El maldito canto vibraba en su cabeza. Si hubiera sabido que nunca se detendría…

—Suficiente —dijo y abrió los ojos. No era su alcoba. Aún peor, ni siquiera era Kelmere. Aedan se levantó del lecho (no era su camastro) y observó a su alrededor, con la extraña sensación de estar en un sueño, no el que hubiera deseado.

Estaba en una alcoba de piedra, con tres ventanas arqueadas y ahuecadas y un techo en el que podía ver el cielo Azula través de la argamasa desmoronada.

La alcoba era incluso más grande que la que tenía en la fortaleza de su padre. Quizás era la alcoba principal, llena de colores bizarros y hermosos a la vez. Había poltronas sin almohadones; baúles sin bisagras; un armario, enorme e imponente, con una capa dorada descamada en los bordes, que formaban volutas metálicas. Había una mesa de granito negro brillante con guijarros esparcidos por encima. Despojos de tela, algunos andrajosos, otros colocados sobre los muros y de colores diáfanos: plata y blanco, y el más oscuro color púrpura.

Había un mirlo situado en la parte superior de una silla de respaldo alto. Hizo silencio finalmente; lo observaba.

Aedan se volvió para mirar detrás de él, todavía sumergido en su sueño. Sin advertencia alguna, el pájaro voló, le dejó caer en el aire y luego se elevó hasta salir por una de las ventanas abiertas.

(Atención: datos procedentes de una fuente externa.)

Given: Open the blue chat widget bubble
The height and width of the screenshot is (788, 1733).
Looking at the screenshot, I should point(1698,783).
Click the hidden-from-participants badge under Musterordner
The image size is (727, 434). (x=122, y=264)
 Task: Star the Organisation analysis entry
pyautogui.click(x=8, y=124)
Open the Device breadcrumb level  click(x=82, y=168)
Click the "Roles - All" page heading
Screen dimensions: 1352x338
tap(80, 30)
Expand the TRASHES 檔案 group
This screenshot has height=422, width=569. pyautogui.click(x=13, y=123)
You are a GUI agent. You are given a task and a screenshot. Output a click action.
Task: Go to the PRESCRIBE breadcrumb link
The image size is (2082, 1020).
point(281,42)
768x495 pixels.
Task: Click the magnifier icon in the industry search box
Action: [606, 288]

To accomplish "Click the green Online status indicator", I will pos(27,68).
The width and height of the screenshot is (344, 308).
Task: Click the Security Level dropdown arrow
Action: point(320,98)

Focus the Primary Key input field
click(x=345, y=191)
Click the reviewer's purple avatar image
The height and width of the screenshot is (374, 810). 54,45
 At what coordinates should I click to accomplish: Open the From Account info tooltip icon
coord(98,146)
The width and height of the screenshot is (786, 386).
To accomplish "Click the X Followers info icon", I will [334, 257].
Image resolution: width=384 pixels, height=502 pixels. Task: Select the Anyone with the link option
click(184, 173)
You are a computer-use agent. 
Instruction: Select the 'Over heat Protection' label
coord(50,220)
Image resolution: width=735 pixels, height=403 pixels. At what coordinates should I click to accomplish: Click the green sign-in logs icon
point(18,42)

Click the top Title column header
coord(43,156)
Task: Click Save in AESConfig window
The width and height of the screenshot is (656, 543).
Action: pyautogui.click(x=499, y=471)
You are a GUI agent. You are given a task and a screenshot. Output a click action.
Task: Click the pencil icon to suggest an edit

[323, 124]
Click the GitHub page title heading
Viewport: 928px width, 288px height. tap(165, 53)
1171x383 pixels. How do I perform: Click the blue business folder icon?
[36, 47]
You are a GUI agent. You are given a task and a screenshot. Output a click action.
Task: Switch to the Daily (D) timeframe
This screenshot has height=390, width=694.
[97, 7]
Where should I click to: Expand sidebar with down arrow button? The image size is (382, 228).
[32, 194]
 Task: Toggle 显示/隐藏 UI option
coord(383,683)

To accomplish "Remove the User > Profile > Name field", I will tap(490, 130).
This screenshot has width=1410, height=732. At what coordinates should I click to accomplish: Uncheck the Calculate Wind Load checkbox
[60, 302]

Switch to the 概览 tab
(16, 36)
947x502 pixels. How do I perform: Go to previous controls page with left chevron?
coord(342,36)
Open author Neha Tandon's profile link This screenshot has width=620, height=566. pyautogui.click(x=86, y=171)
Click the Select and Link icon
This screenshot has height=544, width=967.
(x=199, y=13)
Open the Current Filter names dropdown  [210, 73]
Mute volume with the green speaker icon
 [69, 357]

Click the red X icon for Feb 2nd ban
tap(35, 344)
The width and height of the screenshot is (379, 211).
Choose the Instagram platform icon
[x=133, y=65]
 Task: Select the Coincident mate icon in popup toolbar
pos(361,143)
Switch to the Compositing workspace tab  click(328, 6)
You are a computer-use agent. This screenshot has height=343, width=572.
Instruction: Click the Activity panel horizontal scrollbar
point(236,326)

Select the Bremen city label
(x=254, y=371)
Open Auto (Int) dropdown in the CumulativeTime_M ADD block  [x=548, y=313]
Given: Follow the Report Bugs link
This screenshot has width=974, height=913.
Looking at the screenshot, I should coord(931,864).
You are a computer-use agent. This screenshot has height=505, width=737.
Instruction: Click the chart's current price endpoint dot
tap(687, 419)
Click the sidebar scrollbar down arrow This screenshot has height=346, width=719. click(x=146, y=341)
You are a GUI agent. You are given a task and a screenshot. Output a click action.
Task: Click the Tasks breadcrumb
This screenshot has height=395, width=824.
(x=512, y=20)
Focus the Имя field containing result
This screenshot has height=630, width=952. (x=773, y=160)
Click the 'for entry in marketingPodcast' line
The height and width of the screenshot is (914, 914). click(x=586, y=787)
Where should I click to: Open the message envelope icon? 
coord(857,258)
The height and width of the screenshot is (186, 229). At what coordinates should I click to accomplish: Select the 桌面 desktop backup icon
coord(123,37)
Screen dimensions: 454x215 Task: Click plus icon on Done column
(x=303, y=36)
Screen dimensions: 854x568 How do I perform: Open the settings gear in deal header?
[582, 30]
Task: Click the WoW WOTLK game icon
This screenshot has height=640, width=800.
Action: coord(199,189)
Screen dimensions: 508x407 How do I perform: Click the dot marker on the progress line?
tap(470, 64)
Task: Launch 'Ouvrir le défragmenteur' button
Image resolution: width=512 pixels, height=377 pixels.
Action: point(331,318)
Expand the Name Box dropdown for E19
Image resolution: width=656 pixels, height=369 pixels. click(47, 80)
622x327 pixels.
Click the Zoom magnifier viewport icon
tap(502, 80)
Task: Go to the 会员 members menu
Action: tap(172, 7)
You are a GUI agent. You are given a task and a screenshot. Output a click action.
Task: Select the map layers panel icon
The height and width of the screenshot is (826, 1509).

Y en ese momento fue cuando vio los yelmos romanos, desnudos y vados como calaveras, alineados en una siniestra procesión contra la pared que se encontraba delante de él. Cada uno había sido dispuesto con cuidado sobre una cruz de espadas oxidadas incrustadas entre los escombros del suelo.

No era un sueño. Él no soñaría con eso. Entonces, ¿dónde estaba?

Pictos. Atardecer.

Donde fuera que estuviese, alguien lo estaba cuidando o espiando. La habitación parecía estar desierta. No oía voces, ningún sonido de hombre o animal, sólo un rugido familiar y constante.

Había una puerta detrás de él, pero estaba cubierta por sombras; no podía siquiera distinguir si estaba abierta.

Debía irse. Tenía que encontrar a su gente, a sus soldados. Debía entender qué había sucedido.